The Chinese state owes a lot of money – but even in Zhongnanhai, the secluded compound where the Communist Party’s top brass have their headquarters, no one really knows how much.
Sovereign debt issued by the central government in Beijing stands at 8.4 trillion yuan ($1.4 trillion), or 16% of GDP, as of the end of last year – wonderfully low by western standards. But the sovereign has kept its balance sheet clean by unloading responsibilities on to local governments and individual ministries, which then borrow to cover their costs. That means adding up the real level of public debt is a complicated job.
Worried that borrowing may be out of control, the leadership has instructed the National Audit Office to do a comprehensive survey of all the official borrowing out there – something private sector economists have been guessing at for years. A quick review of estimates finds a range from the International Monetary Fund’s lowish 46% to Standard Chartered Bank’s more worrying 78% of GDP.
China has one big advantage over neighbors like South Korea and Indonesia that were laid low by the Asian Financial Crisis in 1997 – almost none of that debt is denominated to foreign currency, or owed to foreigners. That means a Greek-style public debt crisis is hard to imagine, according to Andrew Batson of Dragonomics, a Beijing-based research firm. Instead, the risk is that the government will be tempted either to allow higher inflation to eat away at the value of its debt, or else to keep the financial system highly regulated and prop up weak borrowers indefinitely – pushing down efficiency across the economy and leading towards stagnation.
At 60%, Dragonomics’ estimate for total public debt is in the middle of the pack.
Apart from 8 trillion yuan of sovereign bonds, there could be almost 20 trillion yuan of local government debt out there, according to Standard Chartered’s numbers. Most of China’s provinces, cities and counties are technically not allowed to borrow, but in the two years after Lehman Brothers the central government turned a blind eye as they set up investment vehicles to take out loans on their behalf, mostly to pay for an epic infrastructure splurge. That kept China motoring on through the crisis, but it also left city halls staring at a hefty bill.
The last NAO audit found 10.7 trillion of local government debt as of the end of 2010, and analysts expect a significant jump this time around.
Then there is the Ministry of Railways, which charged China’s (undeniably very good) train network straight to its credit card. That left a 3.1 trillion yuan tab, Standard Chartered counts. The debt was transferred to the newly created train operator, China Railway Corp., which was split off from the ministry in March. But the government says it still stands behind the debt.
And that is not to mention 7.6 trillion yuan of debt issued by China Development Bank and other policy banks, whose main purpose is to further the government’s goals. Analysts disagree about whether the policy bank debt should really be added to the government balance sheet – some of it is lent on to other government entities, so double counting could be an issue. While StanChart includes it the IMF’s low-ball estimate leaves it out – and the railway debt as well.

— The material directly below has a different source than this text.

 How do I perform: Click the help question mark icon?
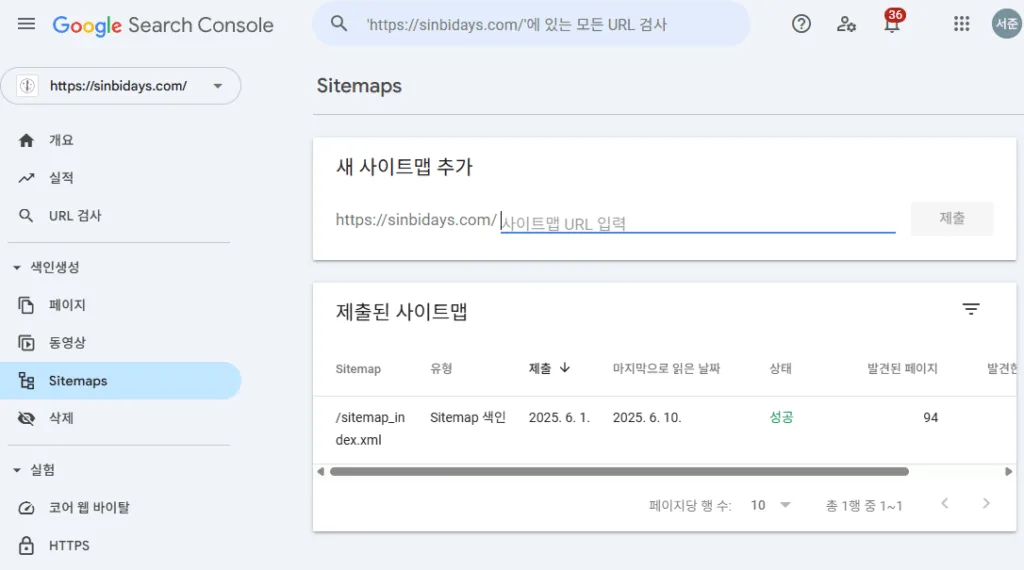coord(801,24)
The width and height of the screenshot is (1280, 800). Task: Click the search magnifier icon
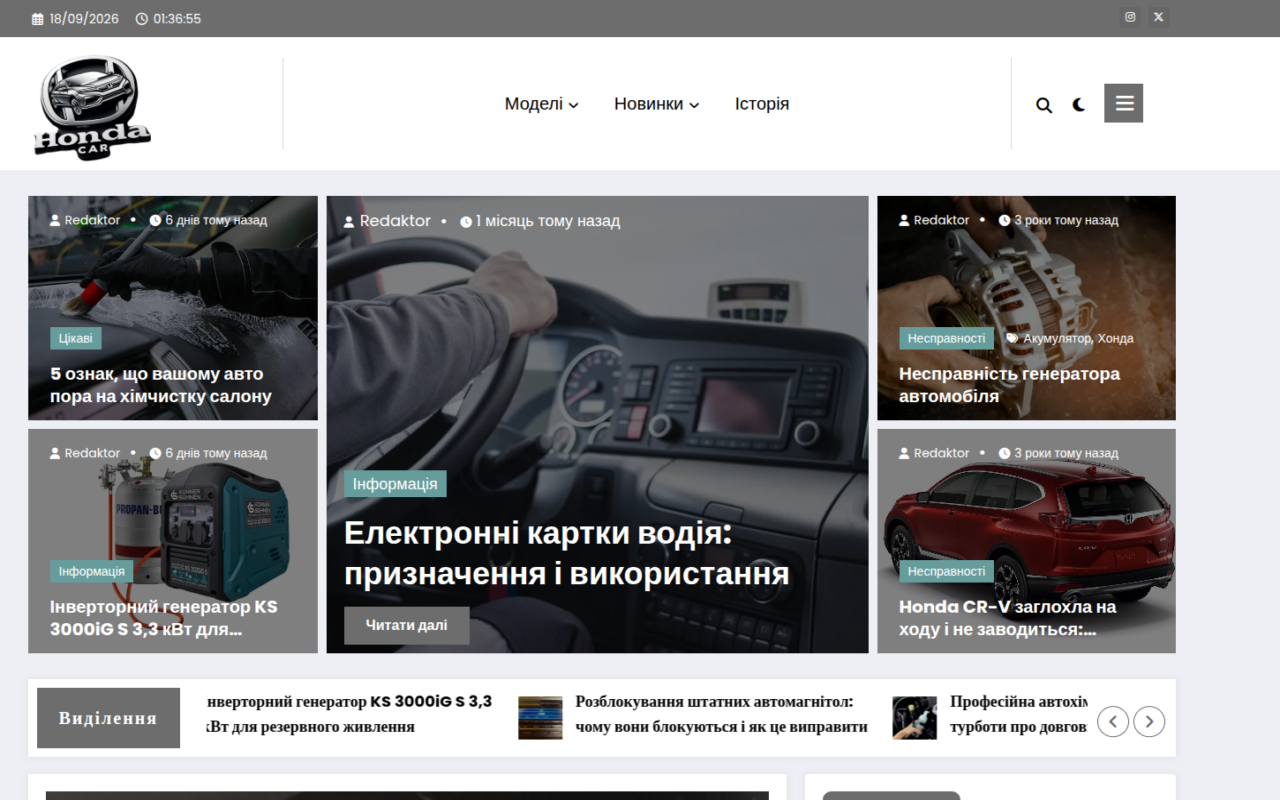tap(1044, 104)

To round it off, the government is still not quite finished cleaning up the mess from the last bad debt crisis more than a decade ago, when it saved the banks’ bacon by taking bad loans off their hands and assigning them to specially created asset management companies. Those AMCs still have some 1.9 trillion of debt to pay off, StanChart reckons.
The flipside of all this is that, though the Chinese state has a lot of debt, it also has an awful lot of assets it could sell to bail itself out. Local governments have been paying their way with land auctions for years. And when the land runs out there are many thousands of state-owned enterprises that could theoretically be privatized – that is, if they’re not too weighed down with debt themselves.
Then again, the national pension fund is underfunded to the tune of 18.3 trillion yuan, according to a joint study by Deutsche Bank and Bank of China. It will take more than the sale of a few local SOEs to raise that much.